## PROBLEM STATEMENT
Starting at the line that contains "Open the Mein Konto link", write out every line through the end of the records below exactly as it appears, and leave out all pictures.

## DATA TO PROCESS

*** Block opens ***

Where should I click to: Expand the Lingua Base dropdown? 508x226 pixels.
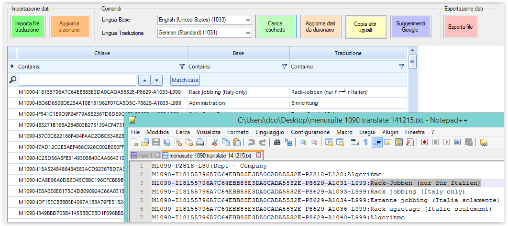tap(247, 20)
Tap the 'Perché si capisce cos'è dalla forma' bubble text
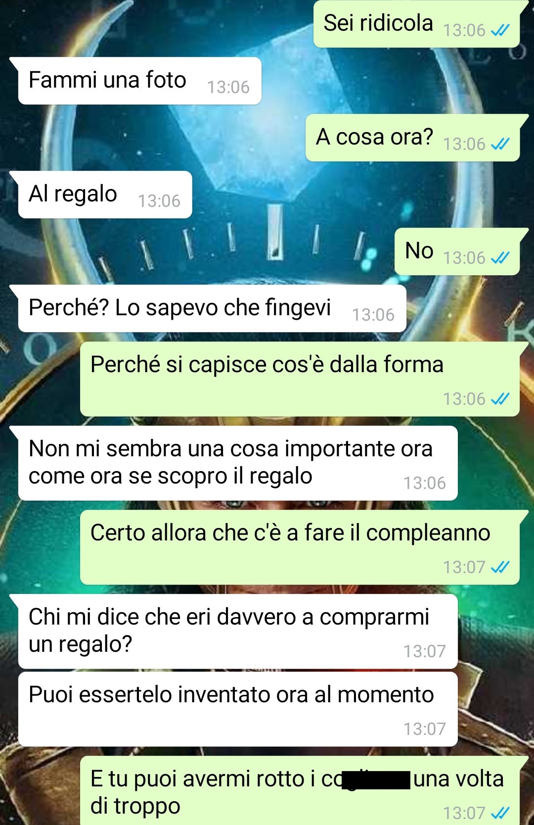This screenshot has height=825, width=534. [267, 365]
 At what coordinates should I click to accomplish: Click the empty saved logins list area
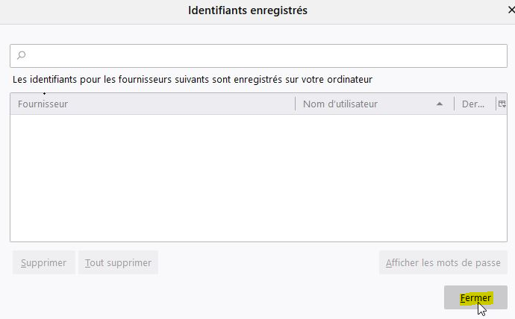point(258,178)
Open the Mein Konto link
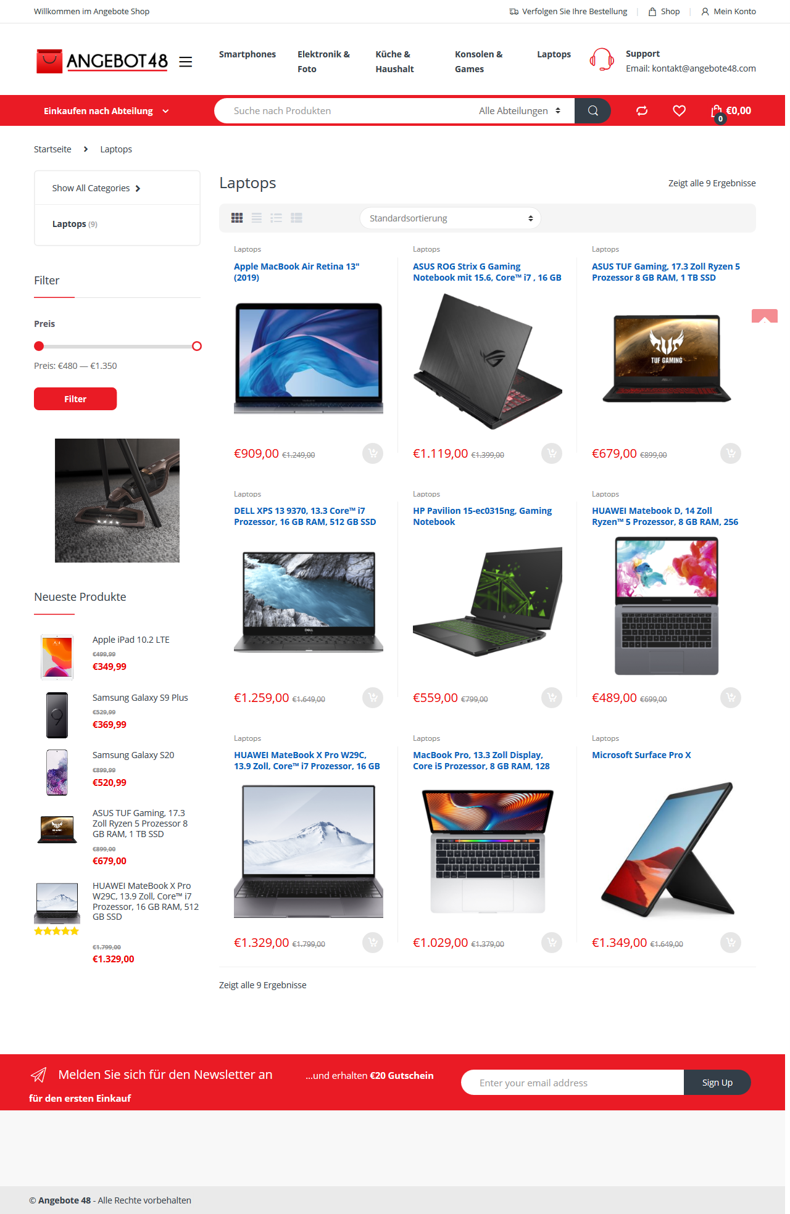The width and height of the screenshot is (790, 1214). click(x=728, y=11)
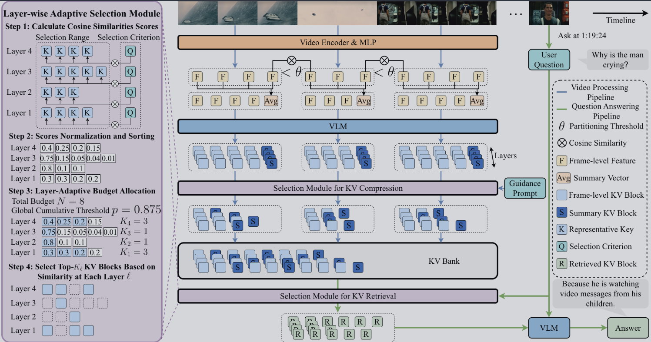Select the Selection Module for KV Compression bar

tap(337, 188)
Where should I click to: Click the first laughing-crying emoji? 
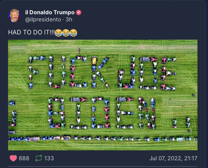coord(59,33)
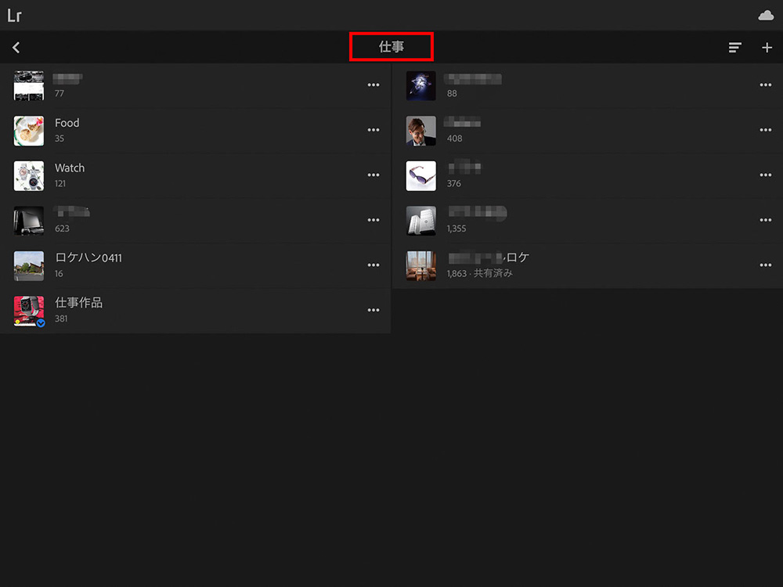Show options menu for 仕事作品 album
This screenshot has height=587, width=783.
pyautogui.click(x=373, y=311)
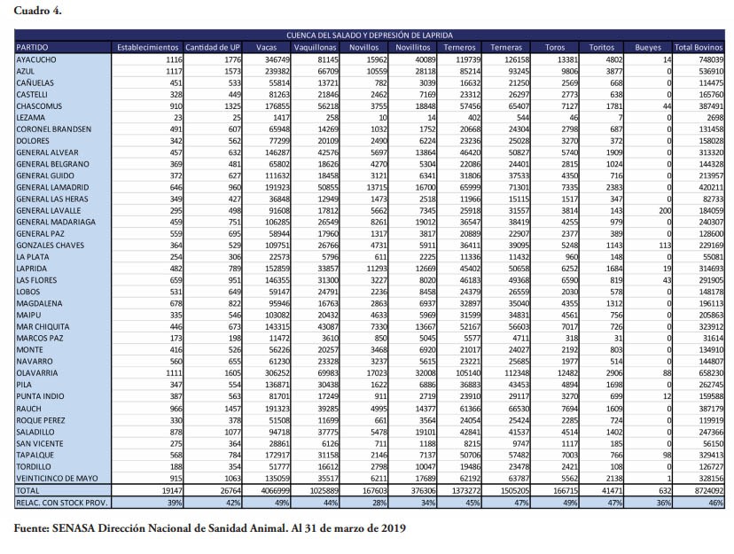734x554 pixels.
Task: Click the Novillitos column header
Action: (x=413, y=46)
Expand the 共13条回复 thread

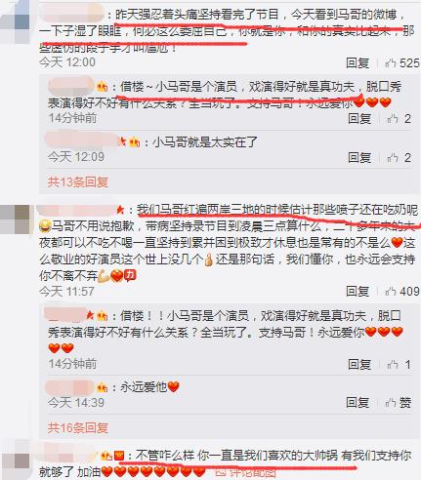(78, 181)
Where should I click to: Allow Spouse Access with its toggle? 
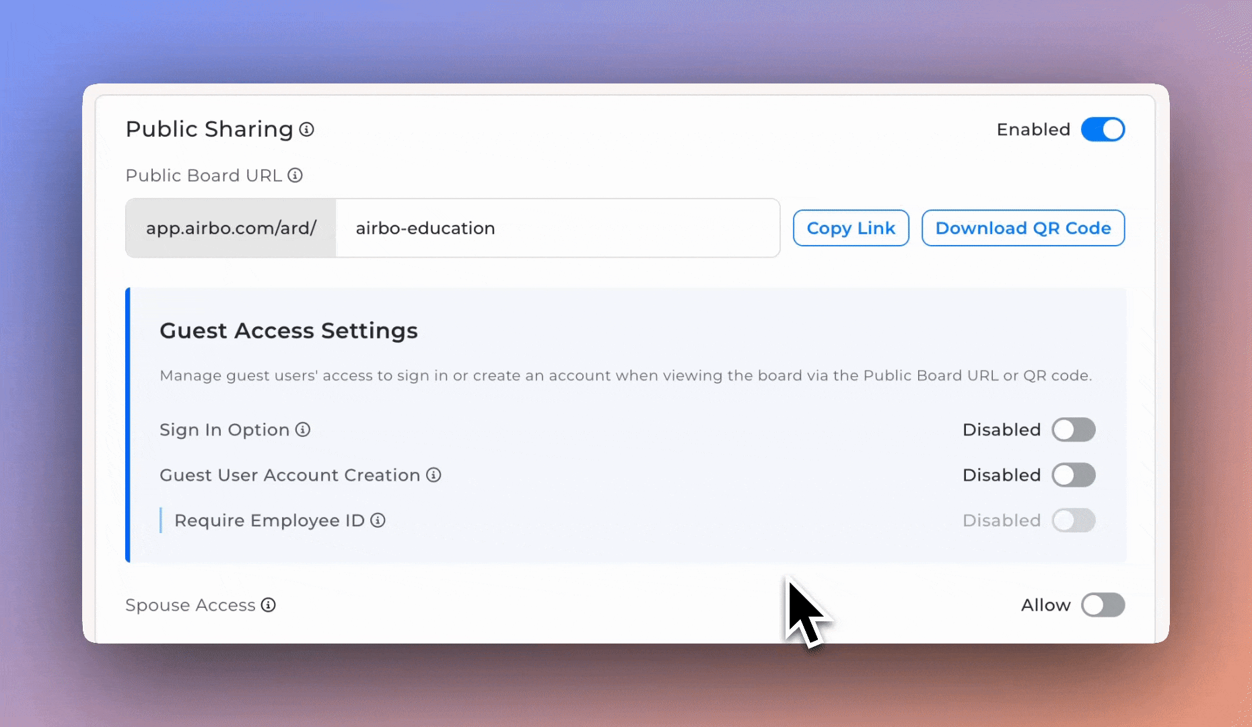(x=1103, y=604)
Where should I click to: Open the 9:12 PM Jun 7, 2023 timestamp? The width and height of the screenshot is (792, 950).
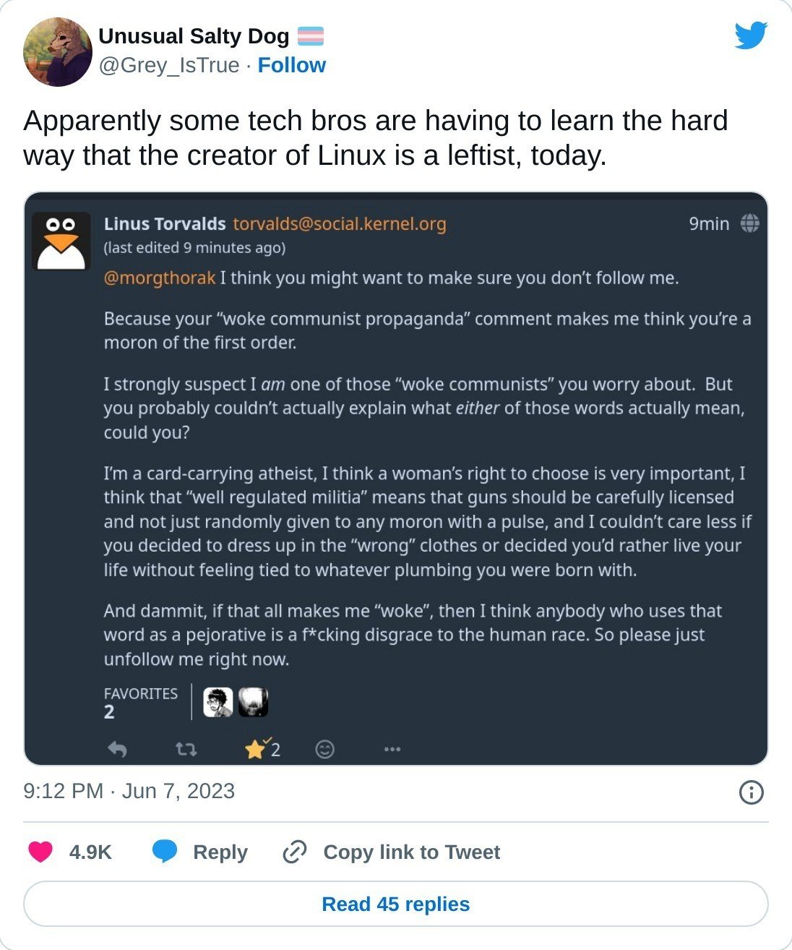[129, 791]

*** Block closes ***

## ANSWER TO THIS EXERCISE
Open the Mein Konto link
The width and height of the screenshot is (790, 1214). click(x=728, y=11)
Select the Selection Module for KV Compression bar

tap(337, 188)
Where should I click to: Click the first laughing-crying emoji? 
coord(59,33)
Show options menu for 仕事作品 album
This screenshot has height=587, width=783.
pyautogui.click(x=373, y=311)
734x554 pixels.
Task: Click the Novillitos column header
Action: (x=413, y=46)
Expand the 共13条回复 thread

(78, 181)
Where should I click to: Allow Spouse Access with its toggle? 
(x=1103, y=604)
Where should I click to: Open the 9:12 PM Jun 7, 2023 timestamp? The width and height of the screenshot is (792, 950).
[129, 791]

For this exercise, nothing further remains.